Evensong at Manchester Cathedral attracts a disparate crowd. There are people you wouldn’t expect, like a young mother, all blonde highlights and dry shampoo. Several older couples. A younger man, in jeans and a tweed jacket, with a rucksack at his feet. The air smells mildly of disinfectant, and I look around, as writers do, avoiding eye contact and making mental notes.
The cathedral is old and beautiful, a brooding mass of stone and slab, arch and point. It sits, a great Gothic hulk, amongst the gleam of modern Manchester, not far from Victoria station. It is a landmark and, during the pandemic, provided somewhere to head during my long and pointless lockdown-busting walks around the anaesthetised city. Naturally, I started going in. The epic space and the vast, numinal nave roof called me back.
I am one of many Millennials who, if not reconnecting with Christianity, are disconnecting from the brutal nihilism of the modern world. Church attendance amongst the under 40s is on the rise. A good chunk of those young men and women don’t even describe themselves as believers. Belief, I think, is almost irrelevant. Twitter and the twenty-four hour news-cycle is no place for a creature with a soul.

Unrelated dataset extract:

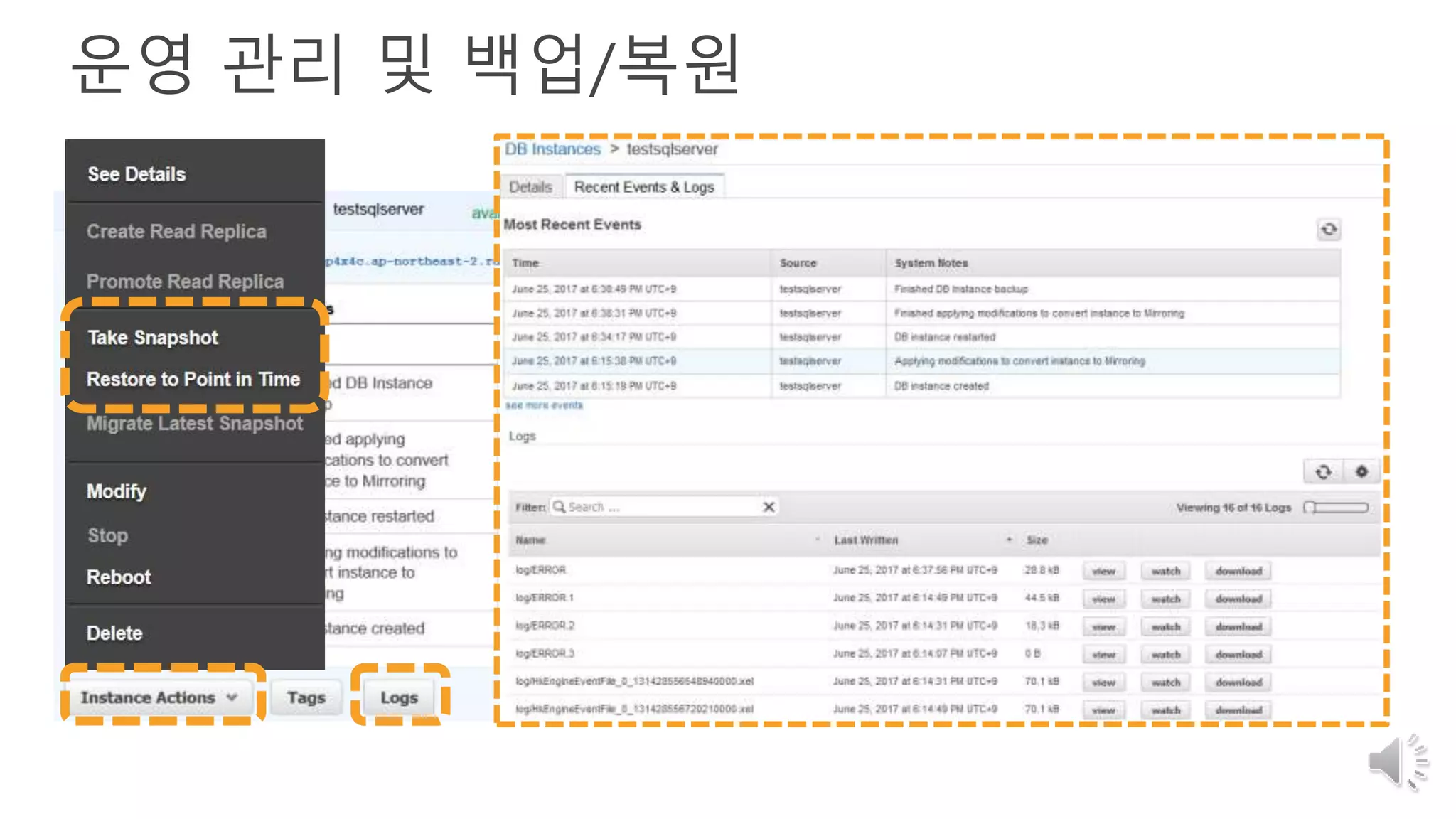Viewport: 1456px width, 819px height.
Task: Follow the see more events link
Action: 544,405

“Aha!” chimes in Professor Alice Roberts, and the various self-styled “humanists” who have spoken so regularly and listened so rarely in recent years: “There is no evidence people have souls.”
That is bollocks, of course. We are all more than a mere mass of chemicals. Every maladroit teenage declaration, every fretful sleepless night, and every group of mates laughing in a pub at a salty, unrepeatable joke is proof of that. There is no need, on this issue, to “trust the science”. I don’t care about the science. We’ve spent two years trusting the science, and created a car crash of suffering unheard of in peacetime.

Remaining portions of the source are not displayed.